Mortgage Servicing Rights - Mortgage servicing rights ("MSRs") are carried at fair market value with the implementation of ASC 860 (formerly FAS 156) in January 2007. MSRs are valued using Level 3 inputs as defined in ASC 820 (formerly FAS 157). The fair value is determined quarterly based on an independent third-party valuation using a discounted cash flow analysis and calculated using a computer pricing model. The computer valuation is based on key economic assumptions including the prepayment speeds of the underlying loans, the weighted-average life of the loan, the discount rate, the weighted-average coupon, and the weighted-average default rate, as applicable. Along with the gains received from the sale of loans, fees are received for servicing loans. These fees include late fees, which are recorded in interest income, and ancillary fees and monthly servicing fees, which are recorded in noninterest income. Costs of servicing loans are charged to expense as incurred. Changes in fair market value of the MSRs are reported in mortgage banking income.
Stock Options - At September 30, 2009 and December 31, 2008, CTBI had a share-based employee compensation plan, which is described more fully in note 13 to the consolidated financial statements for the year ended December 31, 2008, included in CTBI's Annual Report on Form 10-K. CTBI accounts for this plan under the recognition and measurement principles of ASC 718 (formerly FAS 123R, Share-Based Payment).

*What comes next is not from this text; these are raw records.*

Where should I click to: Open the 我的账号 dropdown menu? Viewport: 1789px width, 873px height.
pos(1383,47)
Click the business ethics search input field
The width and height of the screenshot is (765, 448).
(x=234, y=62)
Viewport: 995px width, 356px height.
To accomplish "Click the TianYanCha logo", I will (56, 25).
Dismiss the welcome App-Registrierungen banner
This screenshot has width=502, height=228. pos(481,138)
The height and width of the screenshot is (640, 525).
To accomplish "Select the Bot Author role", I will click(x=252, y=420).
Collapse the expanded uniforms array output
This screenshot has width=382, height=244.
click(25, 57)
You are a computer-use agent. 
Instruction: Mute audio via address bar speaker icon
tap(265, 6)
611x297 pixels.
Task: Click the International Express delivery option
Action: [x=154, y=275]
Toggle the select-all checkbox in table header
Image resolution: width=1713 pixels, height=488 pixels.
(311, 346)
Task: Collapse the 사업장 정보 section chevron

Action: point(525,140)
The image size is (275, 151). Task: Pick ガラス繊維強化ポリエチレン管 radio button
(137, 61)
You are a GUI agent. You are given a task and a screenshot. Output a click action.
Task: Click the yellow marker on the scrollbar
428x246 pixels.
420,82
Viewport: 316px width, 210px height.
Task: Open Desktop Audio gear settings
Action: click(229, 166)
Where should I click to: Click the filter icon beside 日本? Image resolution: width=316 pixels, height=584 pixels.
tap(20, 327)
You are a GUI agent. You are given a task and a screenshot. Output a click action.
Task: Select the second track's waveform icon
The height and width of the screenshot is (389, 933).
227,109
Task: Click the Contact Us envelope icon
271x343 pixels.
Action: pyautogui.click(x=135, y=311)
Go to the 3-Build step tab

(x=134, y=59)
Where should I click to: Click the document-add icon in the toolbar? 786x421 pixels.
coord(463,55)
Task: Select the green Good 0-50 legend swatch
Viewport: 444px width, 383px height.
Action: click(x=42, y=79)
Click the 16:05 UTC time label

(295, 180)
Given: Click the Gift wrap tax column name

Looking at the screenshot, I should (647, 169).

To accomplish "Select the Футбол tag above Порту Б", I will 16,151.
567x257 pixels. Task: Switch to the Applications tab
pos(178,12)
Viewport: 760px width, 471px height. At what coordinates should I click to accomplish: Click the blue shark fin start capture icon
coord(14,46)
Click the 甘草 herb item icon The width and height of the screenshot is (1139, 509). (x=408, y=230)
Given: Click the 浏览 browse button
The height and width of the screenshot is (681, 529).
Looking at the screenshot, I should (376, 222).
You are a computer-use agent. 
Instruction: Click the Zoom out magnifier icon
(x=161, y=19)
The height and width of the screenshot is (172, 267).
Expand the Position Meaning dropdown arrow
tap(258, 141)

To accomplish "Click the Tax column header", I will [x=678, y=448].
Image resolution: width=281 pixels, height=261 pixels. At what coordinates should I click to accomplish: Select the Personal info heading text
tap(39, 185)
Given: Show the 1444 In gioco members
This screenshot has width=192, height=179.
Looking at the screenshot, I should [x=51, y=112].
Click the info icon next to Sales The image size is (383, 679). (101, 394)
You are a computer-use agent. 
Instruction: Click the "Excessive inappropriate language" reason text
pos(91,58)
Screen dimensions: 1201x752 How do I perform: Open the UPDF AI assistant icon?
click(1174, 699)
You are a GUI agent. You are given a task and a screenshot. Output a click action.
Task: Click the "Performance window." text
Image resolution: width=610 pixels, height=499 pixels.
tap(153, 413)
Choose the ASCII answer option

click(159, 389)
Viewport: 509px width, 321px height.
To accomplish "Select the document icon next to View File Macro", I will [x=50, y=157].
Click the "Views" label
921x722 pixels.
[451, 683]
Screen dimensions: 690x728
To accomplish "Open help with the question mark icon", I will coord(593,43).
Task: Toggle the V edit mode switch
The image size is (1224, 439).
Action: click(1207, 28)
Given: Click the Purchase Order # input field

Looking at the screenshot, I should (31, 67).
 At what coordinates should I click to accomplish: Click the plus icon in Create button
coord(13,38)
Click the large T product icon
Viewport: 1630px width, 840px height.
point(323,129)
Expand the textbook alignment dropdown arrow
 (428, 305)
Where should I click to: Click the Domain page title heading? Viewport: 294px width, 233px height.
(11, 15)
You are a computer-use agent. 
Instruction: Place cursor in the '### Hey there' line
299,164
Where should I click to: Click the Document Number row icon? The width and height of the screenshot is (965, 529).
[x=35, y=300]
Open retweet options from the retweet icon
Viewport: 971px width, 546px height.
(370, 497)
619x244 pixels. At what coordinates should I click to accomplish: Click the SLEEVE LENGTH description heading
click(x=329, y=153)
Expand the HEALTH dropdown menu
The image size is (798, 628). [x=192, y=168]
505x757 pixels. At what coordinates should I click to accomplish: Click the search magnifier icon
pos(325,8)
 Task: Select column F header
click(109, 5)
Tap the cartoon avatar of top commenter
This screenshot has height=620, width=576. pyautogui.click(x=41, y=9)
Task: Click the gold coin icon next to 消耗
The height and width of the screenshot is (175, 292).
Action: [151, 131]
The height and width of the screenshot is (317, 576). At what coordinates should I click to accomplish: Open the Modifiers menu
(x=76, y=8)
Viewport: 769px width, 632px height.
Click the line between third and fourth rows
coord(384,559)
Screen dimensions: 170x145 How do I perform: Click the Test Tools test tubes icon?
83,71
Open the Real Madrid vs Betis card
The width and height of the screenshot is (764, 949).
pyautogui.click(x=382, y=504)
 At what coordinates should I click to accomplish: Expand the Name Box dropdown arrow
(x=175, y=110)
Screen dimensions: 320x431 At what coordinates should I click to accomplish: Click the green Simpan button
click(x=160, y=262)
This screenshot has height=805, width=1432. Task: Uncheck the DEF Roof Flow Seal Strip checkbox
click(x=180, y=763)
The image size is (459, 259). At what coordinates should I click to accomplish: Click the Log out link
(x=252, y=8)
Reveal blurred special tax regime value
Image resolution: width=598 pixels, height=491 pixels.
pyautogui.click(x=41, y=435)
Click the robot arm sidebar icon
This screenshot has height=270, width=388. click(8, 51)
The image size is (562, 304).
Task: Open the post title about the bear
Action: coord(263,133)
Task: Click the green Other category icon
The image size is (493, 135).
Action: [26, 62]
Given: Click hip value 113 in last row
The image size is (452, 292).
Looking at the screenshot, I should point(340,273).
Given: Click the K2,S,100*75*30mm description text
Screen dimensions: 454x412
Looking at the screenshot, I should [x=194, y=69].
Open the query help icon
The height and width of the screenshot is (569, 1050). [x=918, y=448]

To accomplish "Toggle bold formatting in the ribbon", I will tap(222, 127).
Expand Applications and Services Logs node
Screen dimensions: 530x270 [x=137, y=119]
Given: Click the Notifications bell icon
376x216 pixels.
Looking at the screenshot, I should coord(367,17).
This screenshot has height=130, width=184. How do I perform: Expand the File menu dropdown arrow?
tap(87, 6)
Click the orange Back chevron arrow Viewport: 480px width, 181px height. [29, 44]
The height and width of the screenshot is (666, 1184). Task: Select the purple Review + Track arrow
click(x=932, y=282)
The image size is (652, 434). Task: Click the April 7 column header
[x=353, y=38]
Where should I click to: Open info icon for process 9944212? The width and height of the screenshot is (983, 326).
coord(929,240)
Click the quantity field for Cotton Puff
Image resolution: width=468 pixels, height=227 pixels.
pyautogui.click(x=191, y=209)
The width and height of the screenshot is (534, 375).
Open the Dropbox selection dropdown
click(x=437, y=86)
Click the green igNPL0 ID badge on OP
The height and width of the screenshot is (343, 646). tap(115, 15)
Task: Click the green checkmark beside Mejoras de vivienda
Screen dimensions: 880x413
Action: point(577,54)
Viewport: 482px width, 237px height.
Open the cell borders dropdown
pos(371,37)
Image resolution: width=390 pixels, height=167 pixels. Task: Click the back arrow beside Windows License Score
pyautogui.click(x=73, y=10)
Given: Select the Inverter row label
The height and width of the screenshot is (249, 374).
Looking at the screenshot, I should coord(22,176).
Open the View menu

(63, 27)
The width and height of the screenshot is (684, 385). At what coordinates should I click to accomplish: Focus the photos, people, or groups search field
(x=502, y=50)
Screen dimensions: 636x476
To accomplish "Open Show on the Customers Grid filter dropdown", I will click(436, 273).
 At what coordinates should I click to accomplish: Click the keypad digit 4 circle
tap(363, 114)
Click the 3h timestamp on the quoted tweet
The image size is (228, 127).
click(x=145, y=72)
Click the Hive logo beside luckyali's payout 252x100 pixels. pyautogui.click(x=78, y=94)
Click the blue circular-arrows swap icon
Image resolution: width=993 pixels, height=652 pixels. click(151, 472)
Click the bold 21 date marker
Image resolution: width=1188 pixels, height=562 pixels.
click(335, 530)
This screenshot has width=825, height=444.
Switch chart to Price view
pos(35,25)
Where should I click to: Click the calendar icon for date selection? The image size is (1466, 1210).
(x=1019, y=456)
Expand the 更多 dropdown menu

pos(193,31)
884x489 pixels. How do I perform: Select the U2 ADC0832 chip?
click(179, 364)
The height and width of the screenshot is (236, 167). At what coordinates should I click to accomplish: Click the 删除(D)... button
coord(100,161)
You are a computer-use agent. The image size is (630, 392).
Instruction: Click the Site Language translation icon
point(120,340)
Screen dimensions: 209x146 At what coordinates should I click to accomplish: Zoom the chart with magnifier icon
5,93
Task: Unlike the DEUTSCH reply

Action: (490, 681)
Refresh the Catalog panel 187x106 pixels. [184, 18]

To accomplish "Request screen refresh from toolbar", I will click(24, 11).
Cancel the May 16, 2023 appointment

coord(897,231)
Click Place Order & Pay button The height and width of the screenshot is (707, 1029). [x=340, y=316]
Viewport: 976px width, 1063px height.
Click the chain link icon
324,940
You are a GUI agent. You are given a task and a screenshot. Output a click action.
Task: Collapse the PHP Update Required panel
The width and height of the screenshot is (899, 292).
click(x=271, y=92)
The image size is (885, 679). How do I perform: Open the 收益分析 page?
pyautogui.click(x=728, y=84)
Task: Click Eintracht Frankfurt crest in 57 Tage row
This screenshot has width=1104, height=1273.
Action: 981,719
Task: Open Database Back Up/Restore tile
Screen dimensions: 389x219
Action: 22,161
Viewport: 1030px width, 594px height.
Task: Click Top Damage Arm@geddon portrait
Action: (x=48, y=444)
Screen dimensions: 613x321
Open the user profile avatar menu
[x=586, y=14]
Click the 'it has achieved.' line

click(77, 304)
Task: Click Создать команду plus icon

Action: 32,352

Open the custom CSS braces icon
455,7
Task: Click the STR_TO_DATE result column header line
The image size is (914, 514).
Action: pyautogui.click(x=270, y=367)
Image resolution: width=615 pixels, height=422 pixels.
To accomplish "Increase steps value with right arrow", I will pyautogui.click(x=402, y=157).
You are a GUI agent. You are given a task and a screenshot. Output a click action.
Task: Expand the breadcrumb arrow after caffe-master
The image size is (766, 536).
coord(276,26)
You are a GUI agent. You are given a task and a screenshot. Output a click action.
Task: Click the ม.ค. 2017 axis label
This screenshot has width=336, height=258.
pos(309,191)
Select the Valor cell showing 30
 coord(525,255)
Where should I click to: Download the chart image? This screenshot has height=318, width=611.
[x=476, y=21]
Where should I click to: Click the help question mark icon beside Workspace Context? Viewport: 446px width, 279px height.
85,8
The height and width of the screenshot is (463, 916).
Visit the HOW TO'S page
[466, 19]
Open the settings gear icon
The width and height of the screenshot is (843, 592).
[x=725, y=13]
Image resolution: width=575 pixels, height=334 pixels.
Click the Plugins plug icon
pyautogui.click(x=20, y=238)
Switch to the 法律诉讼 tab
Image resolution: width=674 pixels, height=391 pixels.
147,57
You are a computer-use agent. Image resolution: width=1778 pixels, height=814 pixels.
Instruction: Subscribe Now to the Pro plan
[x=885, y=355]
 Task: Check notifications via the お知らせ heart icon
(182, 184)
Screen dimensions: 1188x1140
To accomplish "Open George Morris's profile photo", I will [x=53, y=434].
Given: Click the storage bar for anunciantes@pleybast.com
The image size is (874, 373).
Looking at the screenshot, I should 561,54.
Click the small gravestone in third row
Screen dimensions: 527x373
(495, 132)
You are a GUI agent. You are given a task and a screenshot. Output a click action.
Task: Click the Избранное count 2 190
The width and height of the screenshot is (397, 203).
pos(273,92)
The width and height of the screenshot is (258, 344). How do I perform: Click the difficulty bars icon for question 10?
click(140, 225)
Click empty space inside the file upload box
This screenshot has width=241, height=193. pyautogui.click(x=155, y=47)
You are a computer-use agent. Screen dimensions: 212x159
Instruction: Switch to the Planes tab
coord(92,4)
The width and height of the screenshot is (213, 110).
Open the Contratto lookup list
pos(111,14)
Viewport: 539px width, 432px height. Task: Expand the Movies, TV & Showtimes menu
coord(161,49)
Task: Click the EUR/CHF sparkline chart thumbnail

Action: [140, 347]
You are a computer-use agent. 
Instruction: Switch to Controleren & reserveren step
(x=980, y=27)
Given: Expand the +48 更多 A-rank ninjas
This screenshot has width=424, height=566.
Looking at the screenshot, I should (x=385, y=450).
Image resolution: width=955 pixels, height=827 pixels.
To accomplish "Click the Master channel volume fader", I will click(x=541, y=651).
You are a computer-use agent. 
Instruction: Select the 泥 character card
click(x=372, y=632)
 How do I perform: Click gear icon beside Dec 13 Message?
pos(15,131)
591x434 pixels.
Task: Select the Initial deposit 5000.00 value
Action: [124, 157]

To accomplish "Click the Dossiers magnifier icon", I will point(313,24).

Reclassifications - Certain reclassifications considered to be immaterial have been made in the prior year condensed consolidated financial statements to conform to current year classifications. These reclassifications had no effect on net income.
Dividends The following schedule shows the quarterly cash dividends paid for the past six quarters: Pay Date Record Date Amount Per Share October 1, 2009 September 15, 2009 $0.30 July 1, 2009 June 15, 2009 $0.30 April 1, 2009 March 15, 2009 $0.30 |
Statement of Income Review
CTBI reported earnings for the quarter ended September 30, 2009 of $5.6 million or $0.37 per basic share compared to $5.9 million or $0.39 per basic share earned during the quarter ended June 30, 2009 and a loss of ($0.6 million) or ($0.04) per basic share incurred during the third quarter of 2008. The loss recorded in the third quarter 2008 was a result of the $13.5 million other than temporary impairment (OTTI) charge to earnings incurred due to the U.S. Treasury placing Freddie Mac and Fannie Mae into conservatorship. Year-to-date September 30, 2009 earnings per basic share were $1.20 compared to $1.11 for the same period in 2008.